By TIM ARANGO & MICHAEL R. GORDONJUNE 15, 2014 – ERBIL, Iraq — The American Embassy in Baghdad plans to evacuate a substantial number of its personnel this week in the face of a militant advance that rapidly swept from the north toward the capital, the State Department announced on Sunday.
The embassy, a beige fortress on the banks of the Tigris River within the heavily-secured Green Zone, where Iraqi government buildings are also located, has the largest staff of any United States Embassy.The exact number of people being evacuated was not clear Sunday. The embassy would remain open, a person familiar with the planning said, and much of its staff of about 5,500 would stay in Baghdad. The American government is expected to call the move a relocation, suggesting that it is a temporary precaution, the person said.
Many staff members who are leaving will be flown to Amman, Jordan, where they will continue their work at the embassy there. Others will be shifted from Baghdad to consulates here in Erbil, in the northern Kurdish region, and in Basra, in the south, which are not now under threat by the militants.
Other Americans in Iraq, particularly contractors working for companies that had been training the Iraqi military on weapons systems purchased from the United States, have already been evacuated from the country.Last week, in quick fashion, militants seized control of Mosul, Iraq’s second largest city, and then moved south and took other towns, vowing to march on to Baghdad. But over the weekend, the militant advance seemed to slow, while in Baghdad volunteers flocked to join newly reconstituted militias to defend the capital.

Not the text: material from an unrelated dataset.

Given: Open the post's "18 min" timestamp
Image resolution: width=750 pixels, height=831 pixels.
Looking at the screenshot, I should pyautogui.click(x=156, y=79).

In response to the crisis, President Obama has said he is weighing a range of actions to help the Iraqi government turn back the insurgents, including airstrikes or other military aid. Earlier this year, when insurgents captured Falluja and other parts of western Anbar Province, the American government rushed guns, ammunition and Hellfire missiles to aid the Iraqis, but has done little to dislodge the militants.